Intelのウェブサイトでは、これらの命名体系を「製品コレクション」と呼んでいますが、実際に何が得られるのかを理解するには、CPUのモデル名とプロセッサ番号を確認する必要があります。例えば、「HX」はパワフルなArrow Lake CPU、「V」は省電力のLunar Lakeチップを意味します。しかし、今回の簡素化されたブランド名は、そうした意味合いを取り除こうとしているのではないかと考えていました。
Series 2にこれほど多くの異なる特性を持つチップが搭載されているとしたら、「製品コレクション」とは単に「特定の時代にリリースされたCPUのコレクション」という以上の何なのか、私にはよく分かりません。そして結局のところ、消費者にとってどれほど役立つのでしょうか?あまり役に立ちません。
輝かしい新ブランド、同じ古い混乱
技術ジャーナリストは長年にわたり、CPU と GPU のブランドが紛らわしいと批判してきたが、その中心には常に Intel がいた。
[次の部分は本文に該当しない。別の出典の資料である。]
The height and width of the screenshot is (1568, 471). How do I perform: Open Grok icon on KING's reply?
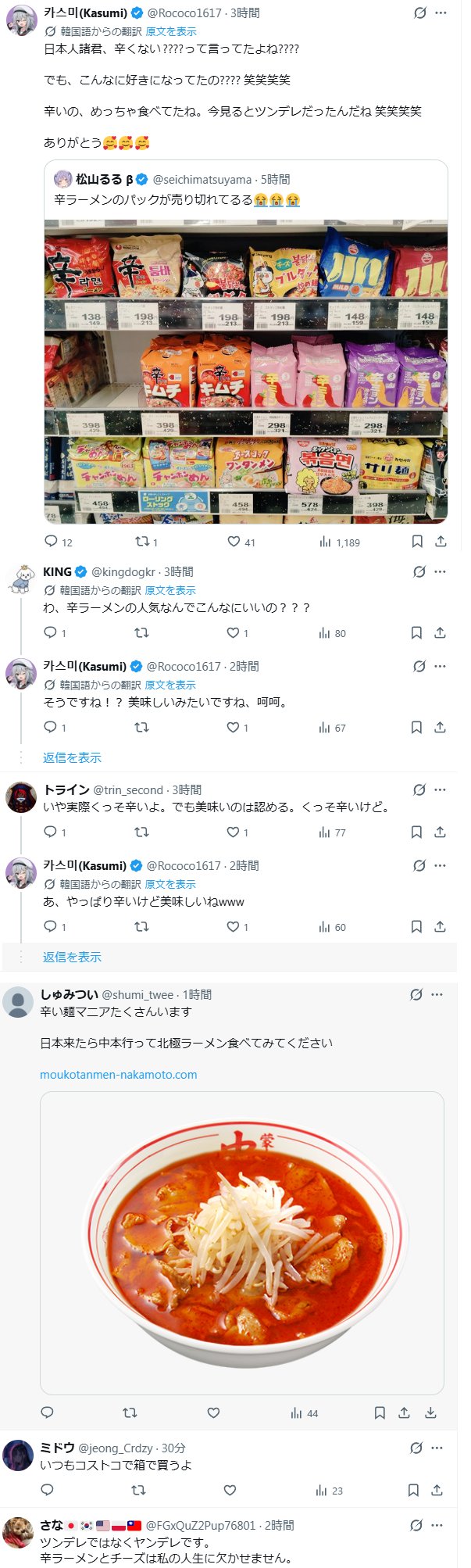[x=419, y=572]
インテルが以前のブランディングをそのまま維持していれば、こうしたことは何も驚くべきことではなかったでしょう。しかし、インテルはあえて簡素化に努め、その簡素化されたブランディングはわずか1年で既に複雑になってしまいました。私にとって、これは的外れな失敗です。
インテルはかつて、AMDのRyzenの命名スキームを「時代遅れのアーキテクチャを最新プロセッサファミリーの一部として売り込む、まやかし」だと酷評しました。2023年にインテル自身がAMDのRyzenブランドについて語ったプレゼンテーションでは、「これが最新だと信じていいのでしょうか?」「いいえ!」と述べていました。
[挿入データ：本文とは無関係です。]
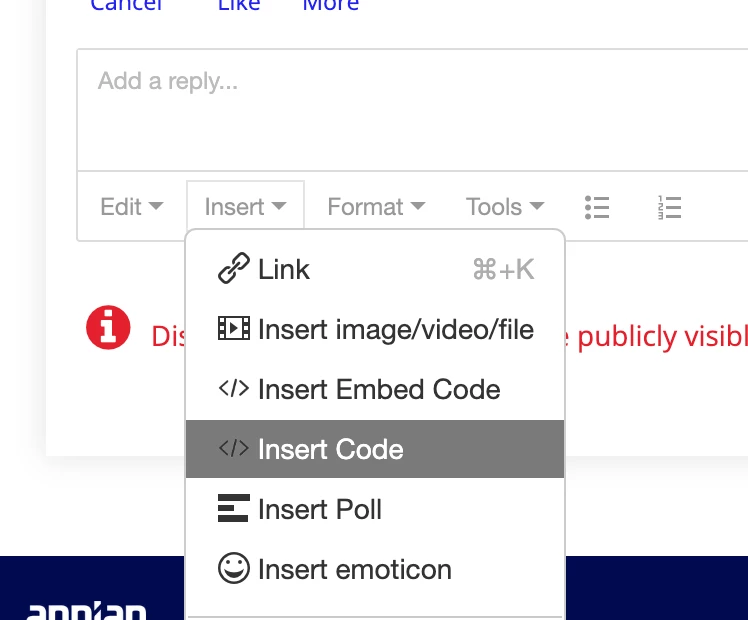748x620 pixels.
Task: Click the Cancel link
Action: pos(126,5)
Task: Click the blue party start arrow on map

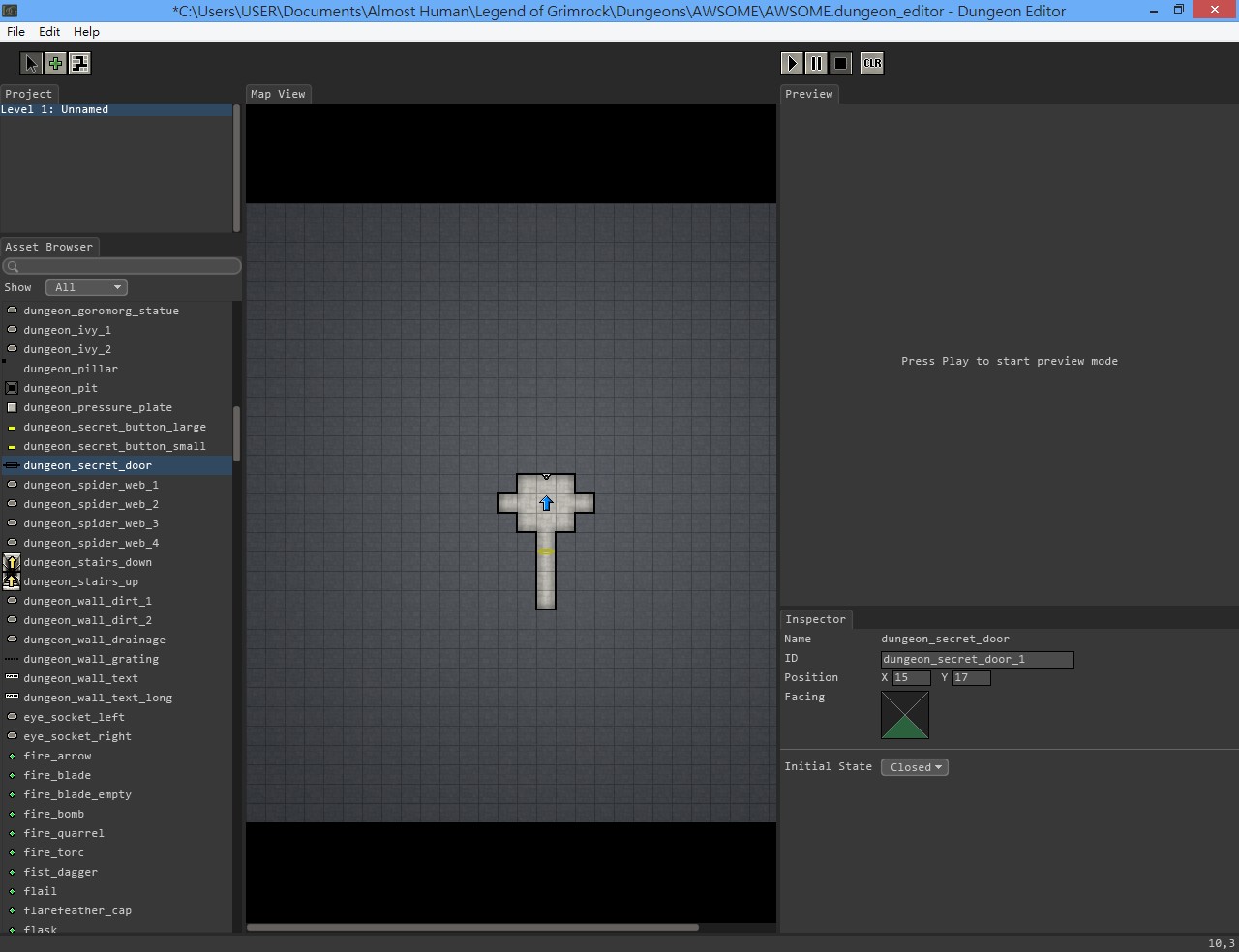Action: click(x=546, y=503)
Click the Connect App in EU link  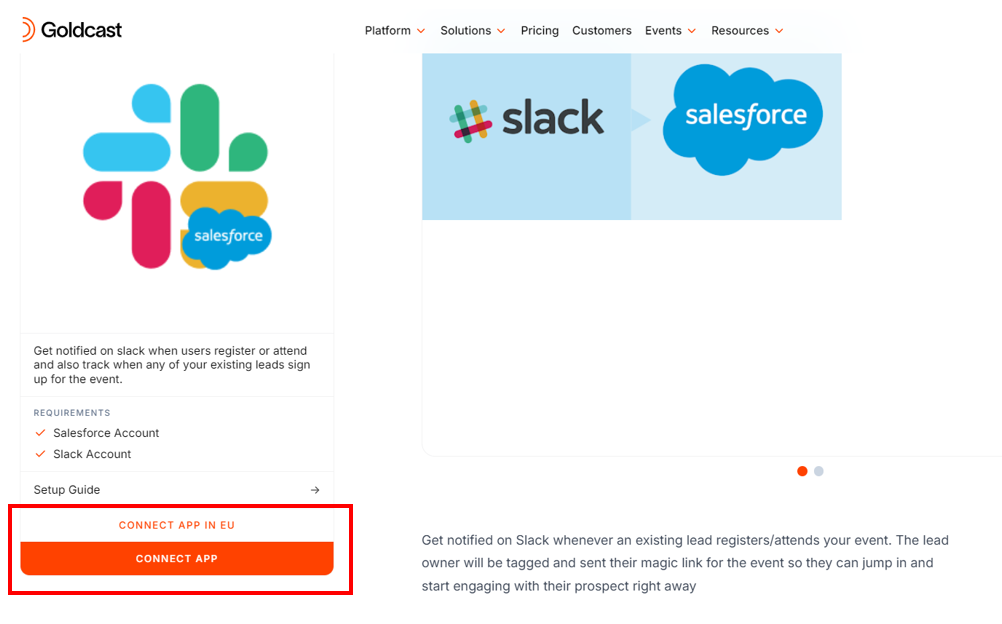pos(176,524)
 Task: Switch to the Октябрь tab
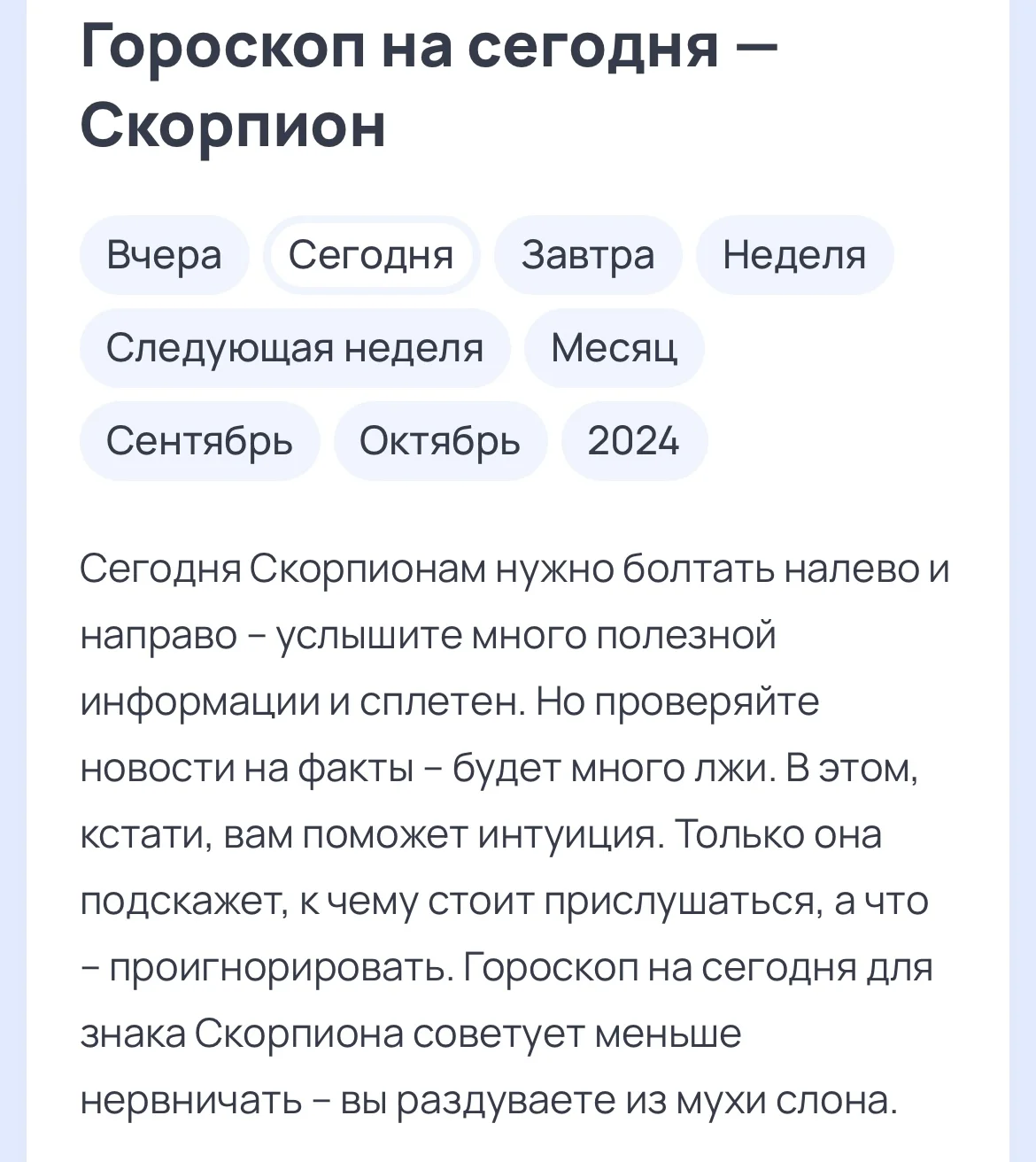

まあ、Series 2 もそんな感じです。ノートパソコンのレビューをするプロのテクノロジージャーナリストなのに、こうした紆余曲折を追うのは大変です!「Series 2」が一体何を意味するのか理解するのに、Intel 広報からのメールなんて必要ないはずですし、皆さんもそうでしょう。
著者: クリス・ホフマン、PCWorld寄稿者
クリス・ホフマンは、Windows PCのヒント、コツ、実験などを毎週1万以上のメール受信ボックスに届けるニュースレター「The Windows Readme」の著者です。また、How-To Geekの元編集長であり、ニューヨーク・タイムズ、PCMag、リーダーズ・ダイジェストなどの出版物に寄稿しているベテラン技術ジャーナリストでもあります。